En los cálculos del también ex secretario de Gobernación, Cárdenas sería un candidato con mayores posibilidades de victoria ante la aspirante panista, lo que permitiría mantener durante seis años al sobrino de Julia Abdalá, su pareja, como único representante del obradorismo en la localidad poblana.

Por extraño que parezca, la suerte de Bartlett Díaz quedó también marcada por la caída del helicóptero del ex gobernador Rafael Moreno Valle, suceso que a la postre terminó debilitando su posición dentro del equipo cercano al presidente y, de paso, sus opiniones sobre el adecuado desarrollo del mercado eléctrico.
 
Posdata 

Otra de las funcionarias que está perdiendo fuerza en el gabinete es Rocío Nahle, la secretaria de Energía que ayer tuvo que invitar a Carlos Slim a sus oficinas para postearlo en redes sociales sin más noticia que la visita del multimillonario.
 
¿Piso parejo para taxis y apps de movilidad?

El pasado 19 de agosto el gobierno capitalino, a través de la Secretaría de Movilidad de la CDMX (Semovi), dio inicio al proceso de sustitución de taxis en la capital del país. Para ello, harán uso de 300 millones de pesos que se han acumulado en el Fondo para el Taxi, la Movilidad y el Peatón. Su idea es sustituir 6000 unidades de taxis viejos y contaminantes ofreciendo créditos de 100 mil pesos para coches híbridos y 50 mil para vehículos altamente eficientes.Dicho programa de sustitución de taxis inició en 2003.

Los fondos que la Semovi quiere utilizar provienen de un impuesto que la ciudad aplica a las aplicaciones de movilidad que corresponde al 1.5% del valor de cada viaje, y que paga el usuario del servicio. 

¿Por qué el fondo que dan las aplicaciones de movilidad debe utilizarse para favorecer el negocio de los taxis?, ¿y por qué los usuarios de las aplicaciones de movilidad deben pagar un impuesto para privilegiar otro servicio? 
Parece que el argumento del “piso parejo” para taxis y apps de movilidad que tanto pregona Andrés Lajous no está aterrizado a la realidad. 
 
Impugnan licitación del SAE

El lunes le contamos aquí del escrutinio que harían las autoridades de la Función Pública, de Hacienda y del Servicio de Administración y Enajenación de Bienes (SAE) en torno a la licitación pública sobre la contratación de los Servicios Técnico-Administrativos especializados para apoyo a las actividades del SAE, bajo el régimen de outsourcing o subcontratación.

Se trata de una licitación de 422 millones de pesos, con vigencia de tres años, que implica la contratación de 380 personas.

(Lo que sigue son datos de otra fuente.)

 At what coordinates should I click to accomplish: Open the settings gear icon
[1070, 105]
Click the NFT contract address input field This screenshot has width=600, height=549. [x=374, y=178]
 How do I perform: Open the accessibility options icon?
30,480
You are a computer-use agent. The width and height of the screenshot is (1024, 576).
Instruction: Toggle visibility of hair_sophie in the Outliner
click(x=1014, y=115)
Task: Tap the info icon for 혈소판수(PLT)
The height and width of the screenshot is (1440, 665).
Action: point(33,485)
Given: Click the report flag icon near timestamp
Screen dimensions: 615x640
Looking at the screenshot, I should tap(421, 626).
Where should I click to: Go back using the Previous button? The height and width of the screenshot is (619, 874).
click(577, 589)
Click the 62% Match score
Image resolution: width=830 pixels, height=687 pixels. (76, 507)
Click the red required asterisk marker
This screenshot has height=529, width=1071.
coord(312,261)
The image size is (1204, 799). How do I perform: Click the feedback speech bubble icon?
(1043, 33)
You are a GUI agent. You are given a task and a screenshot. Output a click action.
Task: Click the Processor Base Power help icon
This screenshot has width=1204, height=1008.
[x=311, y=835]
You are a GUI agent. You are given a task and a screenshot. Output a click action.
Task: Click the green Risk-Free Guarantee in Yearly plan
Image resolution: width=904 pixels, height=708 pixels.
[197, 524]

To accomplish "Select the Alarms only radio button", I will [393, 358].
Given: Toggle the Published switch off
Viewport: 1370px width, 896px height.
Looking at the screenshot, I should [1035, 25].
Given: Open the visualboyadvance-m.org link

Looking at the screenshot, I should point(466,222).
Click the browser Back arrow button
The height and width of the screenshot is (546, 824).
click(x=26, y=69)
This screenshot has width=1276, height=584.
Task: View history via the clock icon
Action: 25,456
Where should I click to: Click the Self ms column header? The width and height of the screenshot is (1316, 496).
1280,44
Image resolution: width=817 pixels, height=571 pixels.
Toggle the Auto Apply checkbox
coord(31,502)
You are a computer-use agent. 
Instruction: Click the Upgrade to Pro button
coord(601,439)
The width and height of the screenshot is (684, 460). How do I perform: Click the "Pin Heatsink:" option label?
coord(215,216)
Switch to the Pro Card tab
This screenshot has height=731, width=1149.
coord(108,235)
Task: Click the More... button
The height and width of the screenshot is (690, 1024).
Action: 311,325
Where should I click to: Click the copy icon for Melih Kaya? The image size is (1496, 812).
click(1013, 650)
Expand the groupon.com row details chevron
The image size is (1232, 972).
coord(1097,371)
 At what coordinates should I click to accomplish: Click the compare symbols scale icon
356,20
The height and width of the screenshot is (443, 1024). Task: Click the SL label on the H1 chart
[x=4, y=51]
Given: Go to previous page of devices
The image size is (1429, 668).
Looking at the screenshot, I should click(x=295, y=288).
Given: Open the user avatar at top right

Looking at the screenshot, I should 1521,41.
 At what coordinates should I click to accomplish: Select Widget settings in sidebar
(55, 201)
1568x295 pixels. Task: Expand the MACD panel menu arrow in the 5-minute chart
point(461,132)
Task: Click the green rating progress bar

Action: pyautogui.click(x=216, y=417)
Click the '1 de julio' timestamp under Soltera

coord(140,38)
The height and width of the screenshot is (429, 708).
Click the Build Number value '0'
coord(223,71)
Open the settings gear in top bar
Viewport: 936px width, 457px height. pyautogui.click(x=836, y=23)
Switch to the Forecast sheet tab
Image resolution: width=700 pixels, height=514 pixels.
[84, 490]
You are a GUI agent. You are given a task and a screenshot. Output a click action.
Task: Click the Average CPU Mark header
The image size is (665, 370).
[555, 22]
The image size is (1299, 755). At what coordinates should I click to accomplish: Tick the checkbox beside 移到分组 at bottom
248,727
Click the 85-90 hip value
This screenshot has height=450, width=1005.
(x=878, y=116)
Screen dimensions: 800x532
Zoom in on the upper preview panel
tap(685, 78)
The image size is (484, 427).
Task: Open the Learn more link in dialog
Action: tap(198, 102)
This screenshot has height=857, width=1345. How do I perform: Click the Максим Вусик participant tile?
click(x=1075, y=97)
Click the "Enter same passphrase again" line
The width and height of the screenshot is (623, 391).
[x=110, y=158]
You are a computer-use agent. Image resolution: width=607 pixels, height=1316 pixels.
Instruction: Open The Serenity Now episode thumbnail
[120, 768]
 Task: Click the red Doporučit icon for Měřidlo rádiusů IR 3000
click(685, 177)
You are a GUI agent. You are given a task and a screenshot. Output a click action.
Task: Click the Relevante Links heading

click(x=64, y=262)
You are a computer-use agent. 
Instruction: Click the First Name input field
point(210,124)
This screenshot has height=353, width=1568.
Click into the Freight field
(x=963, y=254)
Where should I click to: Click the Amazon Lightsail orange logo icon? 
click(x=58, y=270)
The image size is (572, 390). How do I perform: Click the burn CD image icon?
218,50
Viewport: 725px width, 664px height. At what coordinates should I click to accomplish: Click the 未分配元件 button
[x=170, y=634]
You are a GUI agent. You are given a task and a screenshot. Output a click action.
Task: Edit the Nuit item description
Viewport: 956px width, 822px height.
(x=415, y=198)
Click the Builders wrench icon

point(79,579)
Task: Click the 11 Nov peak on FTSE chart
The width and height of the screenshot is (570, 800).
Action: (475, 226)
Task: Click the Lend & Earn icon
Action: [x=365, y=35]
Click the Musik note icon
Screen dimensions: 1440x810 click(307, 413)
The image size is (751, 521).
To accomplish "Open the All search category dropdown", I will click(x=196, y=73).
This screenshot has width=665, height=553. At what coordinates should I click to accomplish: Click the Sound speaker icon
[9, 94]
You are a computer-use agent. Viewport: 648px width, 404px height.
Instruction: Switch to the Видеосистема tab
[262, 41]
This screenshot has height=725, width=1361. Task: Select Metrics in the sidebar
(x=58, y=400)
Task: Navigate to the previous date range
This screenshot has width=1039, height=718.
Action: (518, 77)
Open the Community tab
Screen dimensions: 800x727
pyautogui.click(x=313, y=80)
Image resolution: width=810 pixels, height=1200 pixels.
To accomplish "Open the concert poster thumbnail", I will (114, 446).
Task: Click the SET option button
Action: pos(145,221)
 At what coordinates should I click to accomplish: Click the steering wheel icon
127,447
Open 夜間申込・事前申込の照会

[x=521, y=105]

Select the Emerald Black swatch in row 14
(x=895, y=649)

El fallo fue en favor de Corporativo de Promociones Doex, en participación conjunta con Dinamic, Servicios Administrativos, lo que ha generado dudas y suspicacias debido a los antecedentes de las empresas, por lo que está siendo impugnado. 

La experiencia del consorcio se remite a haber sido prestador de servicios para la Comisión Nacional de Vivienda en el 2016. Da la impresión de que Ricardo Rodríguez Vargas, actual titular del SAE, olvida que el administrador de dicho contrato requiere ser un prestador con amplia experiencia, solvencia financiera y con la capacidad para hacer frente a situaciones tanto laborales como fiscales, civil y administrativa.

¿Será que las viejas prácticas, favoritismos y acciones dirigidas permanecen, a pesar de los discursos presidenciales en contra de la corrupción? 
 
Apuesta la 4T a juegos y sorteos

Una industria a la que le ha puesto el ojo el gobierno de Andrés Manuel López Obrador es a la de Juegos y Sorteos, y no para mal; al contrario, se ha reconocido el trabajo de la Dirección General de Juegos y Sorteos, que preside Luis Calvo Reyes

Esta área depende de la Secretaría de Gobernación, a cargo de Olga Sánchez Cordero, quien reporta a la fecha 37 permisos para la operación de salas de juego en México. En los últimos años esta industria ha cobrado relevancia, misma que se ha traducido en mayores ingresos para las arcas públicas, ya que paga 4 mil 700 millones de pesos en impuestos y aprovechamientos a nivel federal y otros mil 300 millones de pesos a nivel estatal y municipal.

La industria genera cerca de 200 mil empleos directos e indirectos vía las 379 salas abiertas en prácticamente toda la República Mexicana.